ICE Using Green Card Hearings to Nab Illegal Aliens

By    |   Tuesday, 23 December 2025 04:47 PM EST

U.S. immigration officials are detaining illegal aliens in green card interviews, turning what is typically a final step toward legal status into a point of arrest for some applicants, Axios reported Tuesday.

Immigration attorneys told the outlet that in recent weeks, Immigration and Customs Enforcement agents have detained people at U.S. Citizenship and Immigration Services field offices immediately after marriage-based green card interviews, sometimes on the same day the underlying petition was approved.

San Diego immigration attorney Jan Joseph Bejar said one client, who had entered the U.S. legally as a child, later overstayed a visa, and applied for permanent residency through marriage to a U.S. citizen, was arrested by ICE after his interview.

Bejar said a USCIS officer told the client, "Your case is perfectly fine. There is nothing wrong with it," and the agency approved the petition that day.

In another case highlighted by Axios, an applicant in Cleveland who has lived in the U.S. for 25 years and was seeking a green card through marriage was detained by ICE during her interview even though her petition was approved.
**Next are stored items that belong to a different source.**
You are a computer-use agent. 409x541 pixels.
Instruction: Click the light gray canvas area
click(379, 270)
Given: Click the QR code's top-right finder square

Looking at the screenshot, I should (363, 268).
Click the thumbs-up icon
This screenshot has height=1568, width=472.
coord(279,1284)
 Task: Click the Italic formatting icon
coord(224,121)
She remained in ICE custody because of a prior removal order tied to her parents' missing a court hearing years earlier, according to the report.

USCIS spokesman Matthew J. Tragesser defended the approach in a statement: "The Trump administration has been abundantly clear: aliens must respect our laws or face the consequences. Overstaying a visa is an immigration law violation that can result in deportation."
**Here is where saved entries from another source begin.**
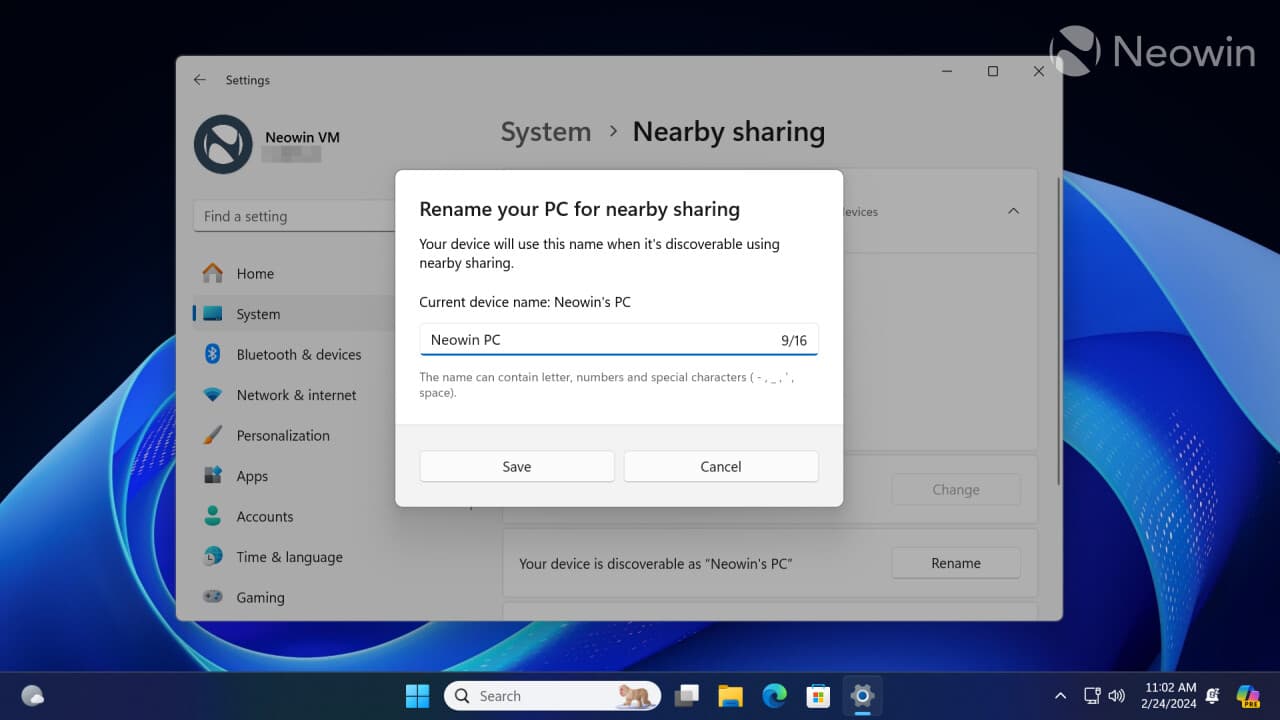Open Network & internet settings
Image resolution: width=1280 pixels, height=720 pixels.
click(x=297, y=395)
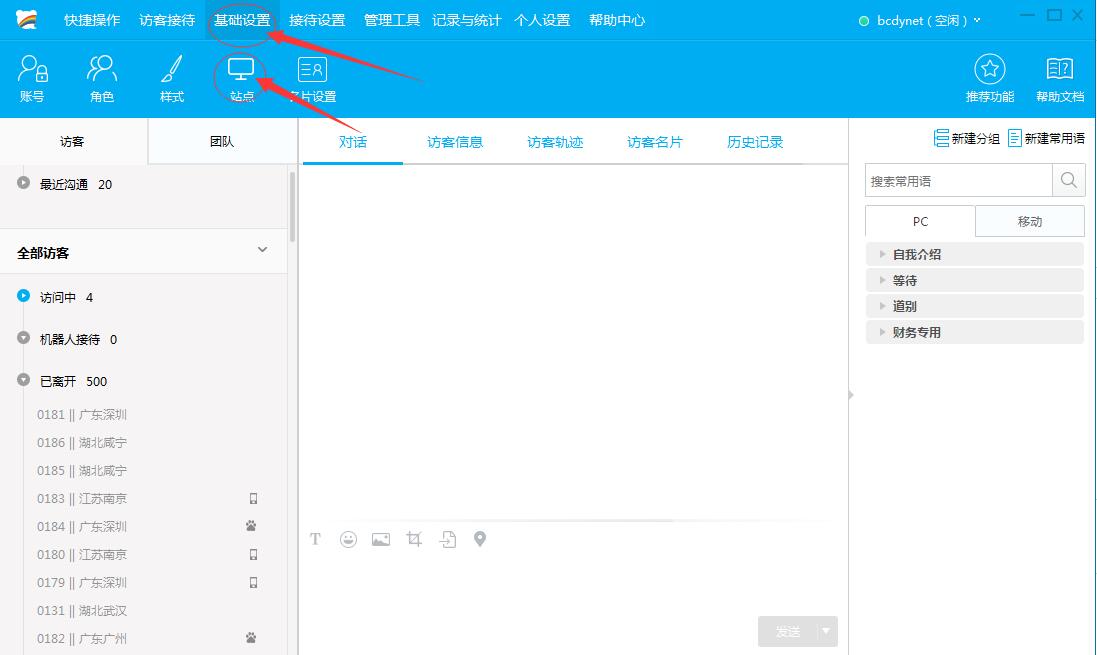The width and height of the screenshot is (1097, 655).
Task: Open the 基础设置 menu
Action: click(x=241, y=19)
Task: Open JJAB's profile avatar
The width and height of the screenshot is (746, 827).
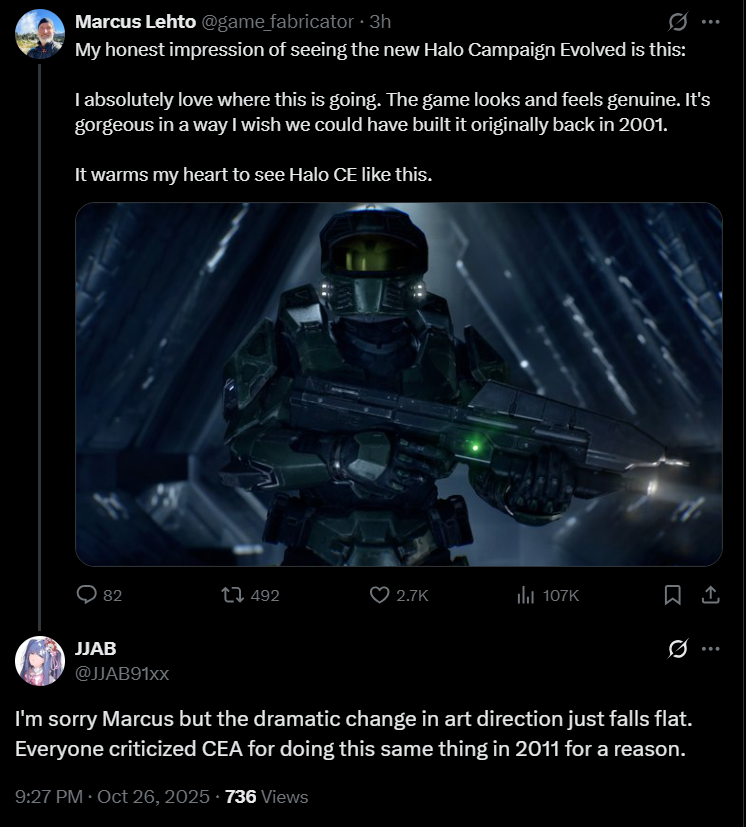Action: click(x=40, y=661)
Immigration advocates and attorneys warn the arrests could deter otherwise eligible applicants from pursuing legal status.

"People are afraid to file for adjustment, people are afraid to go to their interviews," Bejar said, arguing that the tactic may push more immigrants to avoid the formal system.
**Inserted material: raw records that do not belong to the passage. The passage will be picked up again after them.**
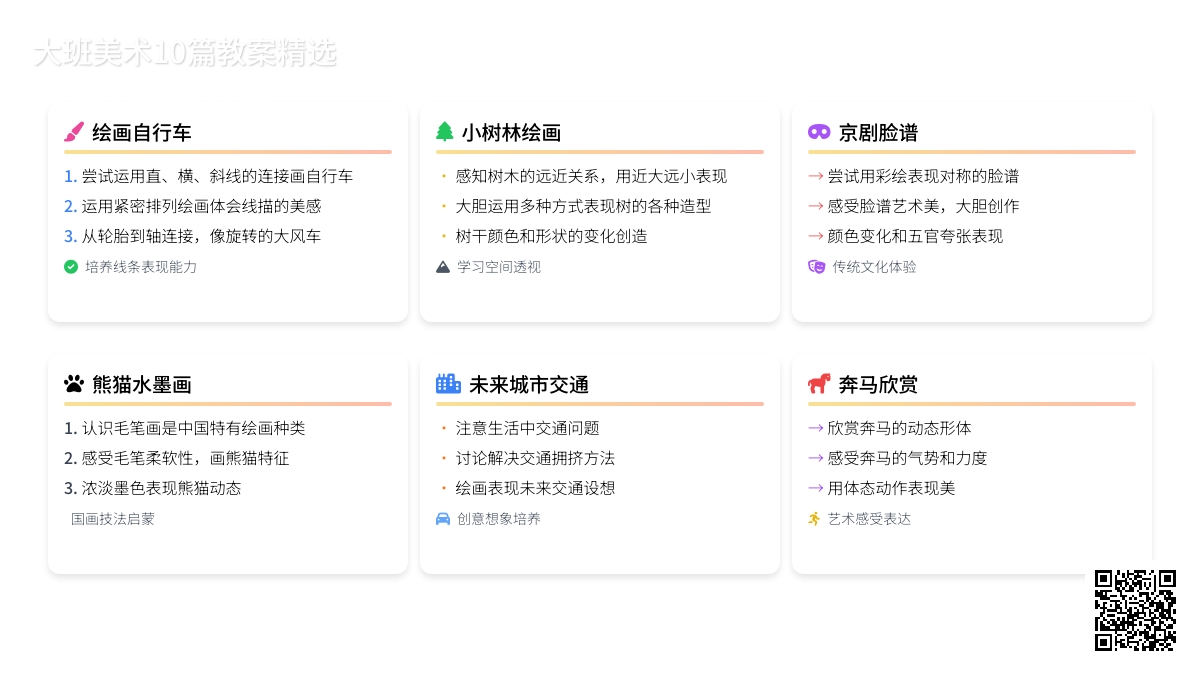The height and width of the screenshot is (675, 1200).
Task: Click the arrow before 欣赏奔马的动态形体
Action: (x=816, y=428)
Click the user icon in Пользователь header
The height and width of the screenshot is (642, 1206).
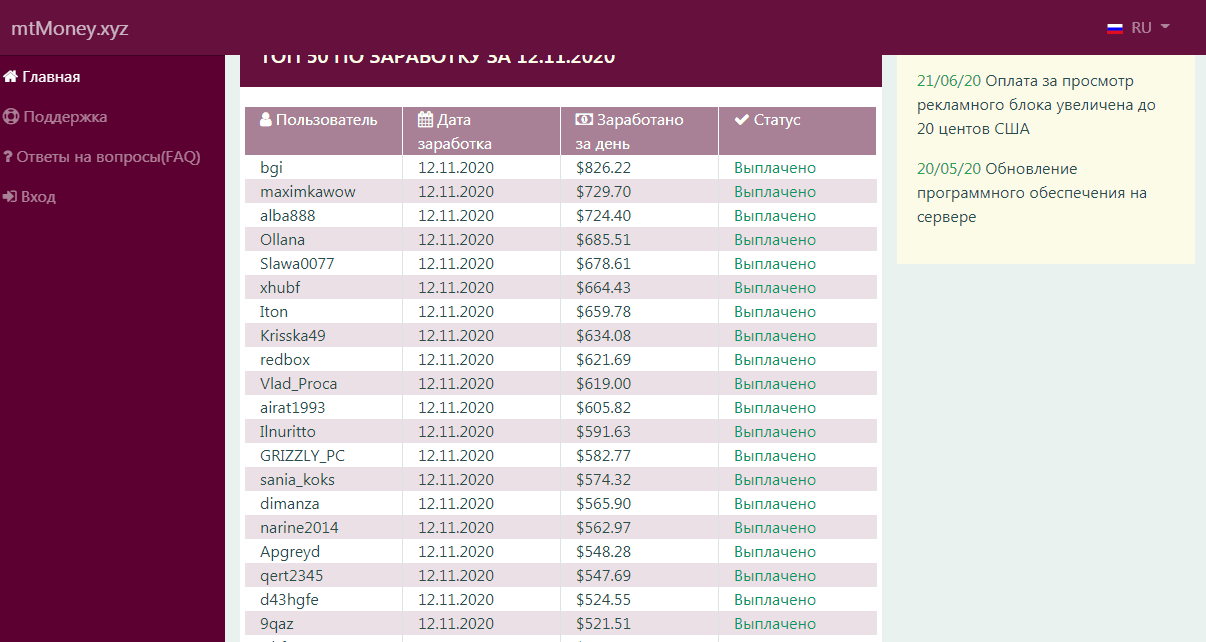pos(266,120)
Axios reported the detentions reflect a shift from past practice, when many applicants, particularly spouses of U.S. citizens, generally viewed the interviews as relatively safe.

Attorneys noted that immigration law has long contained provisions allowing "immediate relatives" of U.S. citizens, including spouses, to adjust status despite certain visa overstays, one reason the arrests have alarmed advocates.

Julia Gelatt, associate director of the U.S. immigration policy program at the Migration Policy Institute, told NBC News last week that "there was a carve-out that was intended for immediate relatives of U.S. citizens, including spouses."

"This was or is the legal path for them to adjust their status. This is going about doing things 'the right way,'" she added.

James Morley III

James Morley III is a writer with more than two decades of experience in entertainment, travel, technology, and science and nature. 

© 2025 Newsmax. All rights reserved.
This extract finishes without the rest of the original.